La idea de verdad se ha roto y se confunden hechos y opiniones: el objetivo no es que nos creamos las mentiras, sino que ya no nos creamos nada
La lealtad siempre ha sido considerada una virtud, aunque algunos textos filosóficos añadían que era “muy problemática”. En teoría, es la perseverancia en el respeto a un compromiso adquirido con una persona. Por eso se relaciona con la amistad, aunque también se exige respecto al país, a la empresa, a la familia o a las organizaciones elegidas por el individuo. En periodos de mucha confusión política y social debería ser importante saber a qué se es leal. Preguntarse con qué está uno comprometido. Por...
ejemplo, en el caso de los periodistas, ¿con la verdad?, ¿con los principios profesionales que impulsaron la creación de los grandes medios de comunicación del siglo XX?
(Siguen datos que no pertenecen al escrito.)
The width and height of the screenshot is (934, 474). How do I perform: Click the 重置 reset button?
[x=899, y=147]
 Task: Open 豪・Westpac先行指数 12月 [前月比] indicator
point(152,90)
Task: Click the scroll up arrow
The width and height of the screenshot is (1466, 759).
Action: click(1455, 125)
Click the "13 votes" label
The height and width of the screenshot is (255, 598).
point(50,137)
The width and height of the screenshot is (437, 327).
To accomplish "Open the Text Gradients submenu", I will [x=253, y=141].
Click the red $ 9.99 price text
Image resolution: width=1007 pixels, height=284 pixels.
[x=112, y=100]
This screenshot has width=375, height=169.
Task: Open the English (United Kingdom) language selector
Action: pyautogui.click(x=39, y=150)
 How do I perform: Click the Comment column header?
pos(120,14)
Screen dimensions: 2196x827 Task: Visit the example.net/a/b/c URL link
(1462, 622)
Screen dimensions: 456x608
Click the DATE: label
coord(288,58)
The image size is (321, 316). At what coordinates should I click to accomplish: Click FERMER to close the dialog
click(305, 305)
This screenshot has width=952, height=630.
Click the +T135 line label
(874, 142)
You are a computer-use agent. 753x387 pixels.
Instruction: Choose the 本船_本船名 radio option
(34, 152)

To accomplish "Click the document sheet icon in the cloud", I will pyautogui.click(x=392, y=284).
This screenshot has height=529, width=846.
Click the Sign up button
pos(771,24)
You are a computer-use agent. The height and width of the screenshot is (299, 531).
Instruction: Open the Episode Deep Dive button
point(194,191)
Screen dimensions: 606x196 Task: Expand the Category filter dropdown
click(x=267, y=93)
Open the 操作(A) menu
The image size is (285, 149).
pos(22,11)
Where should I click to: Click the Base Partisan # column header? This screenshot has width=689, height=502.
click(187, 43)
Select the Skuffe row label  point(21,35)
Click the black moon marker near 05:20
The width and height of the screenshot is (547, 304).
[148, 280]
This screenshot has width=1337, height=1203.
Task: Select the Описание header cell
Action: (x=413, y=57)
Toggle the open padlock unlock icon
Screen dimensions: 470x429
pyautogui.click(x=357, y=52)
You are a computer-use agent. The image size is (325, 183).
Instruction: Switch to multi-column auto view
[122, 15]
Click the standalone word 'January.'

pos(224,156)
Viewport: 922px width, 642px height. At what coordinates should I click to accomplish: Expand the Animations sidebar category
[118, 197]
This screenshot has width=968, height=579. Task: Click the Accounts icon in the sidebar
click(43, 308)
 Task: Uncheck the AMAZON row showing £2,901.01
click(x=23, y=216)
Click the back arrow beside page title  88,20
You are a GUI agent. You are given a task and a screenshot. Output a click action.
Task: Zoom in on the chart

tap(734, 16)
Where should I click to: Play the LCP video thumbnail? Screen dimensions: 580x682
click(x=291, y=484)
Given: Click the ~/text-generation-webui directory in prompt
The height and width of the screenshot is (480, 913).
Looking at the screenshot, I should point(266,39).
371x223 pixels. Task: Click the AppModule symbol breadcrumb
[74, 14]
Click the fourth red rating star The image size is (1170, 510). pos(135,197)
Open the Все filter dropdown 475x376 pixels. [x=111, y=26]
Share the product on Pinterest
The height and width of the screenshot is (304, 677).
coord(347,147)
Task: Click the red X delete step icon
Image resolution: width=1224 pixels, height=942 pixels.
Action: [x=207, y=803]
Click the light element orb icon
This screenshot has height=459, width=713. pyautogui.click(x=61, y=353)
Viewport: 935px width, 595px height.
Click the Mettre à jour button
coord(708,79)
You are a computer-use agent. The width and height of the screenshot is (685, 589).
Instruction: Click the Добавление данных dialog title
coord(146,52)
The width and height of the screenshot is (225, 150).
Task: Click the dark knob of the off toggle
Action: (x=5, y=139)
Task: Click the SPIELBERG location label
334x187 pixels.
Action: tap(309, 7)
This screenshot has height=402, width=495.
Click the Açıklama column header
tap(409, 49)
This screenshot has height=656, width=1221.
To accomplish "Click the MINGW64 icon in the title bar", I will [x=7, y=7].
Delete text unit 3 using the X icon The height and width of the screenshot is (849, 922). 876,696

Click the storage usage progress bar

Estas líneas están copiadas de un artículo que escribí el 1 de enero de 2009. Explicaba que la filósofa alemana, judía, refugiada en Estados Unidos Hannah Arendt respondió una vez a esa pregunta: yo debo mi lealtad no al país, sino a la república de Estados Unidos, es decir, a la forma de gobierno, a lo que los padres fundadores de la república establecieron como principios democráticos y morales de su organización política. Y “por supuesto, también a las personas entre las cuales hoy, siendo éste un momento decisivo, me siento bien”.